Background: Alterations in the extracellular matrix (ECM) can affect host-tumor interactions and tumor growth and metastasis. Tissue transglutaminase (TG2, EC 2.3.2.13), a calcium-dependent enzyme that catalyzes covalent cross-linking of proteins, can render the ECM highly stable and resistant to proteolytic degradation. So we determined whether TG2 expression in a tumor or nontumor (stroma) environment could affect the process of metastasis. Two hundred archived samples from patients with breast cancer were studied for the TG2 expression. Also, in an in vitro model the invasive behavior of MDA-MB-231 cells in the presence or absence of exogenous TG2 was determined.

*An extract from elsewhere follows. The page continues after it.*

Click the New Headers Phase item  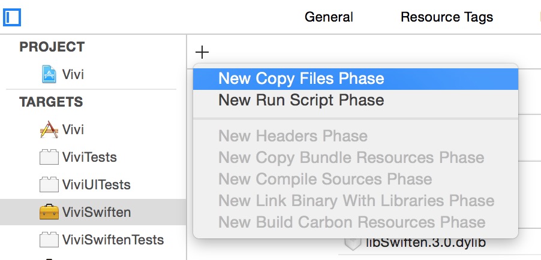point(293,136)
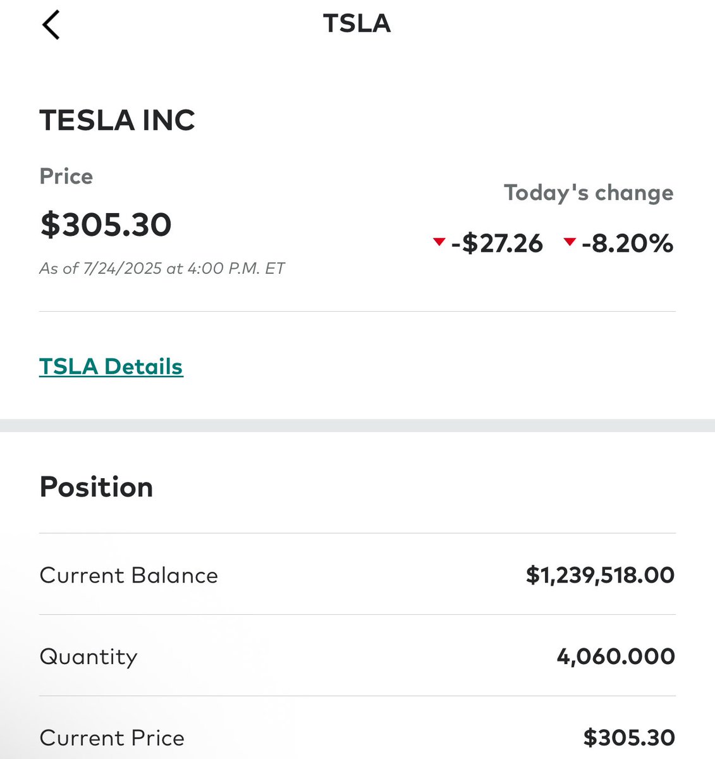Screen dimensions: 715x759
Task: Select the Current Balance row label
Action: pos(128,575)
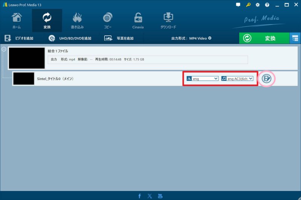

Results: Tumors associated with negative nodes showed significantly higher expression of TG2 in the stroma (P < 0.001). TG2 in the stroma was catalytically active, as revealed by the presence of isopeptide cross-links. Pretreatment of Matrigel with catalytically active TG2 resulted in strong inhibition of invasion of MDA-MB-231 cells through the Matrigel Transwell filters.
Conclusion: TG2-induced alterations in the ECM could effectively inhibit the process of metastasis. Therefore, selective induction of catalytically active TG2 at the site of tumor may offer promising approach for limiting the metastasis.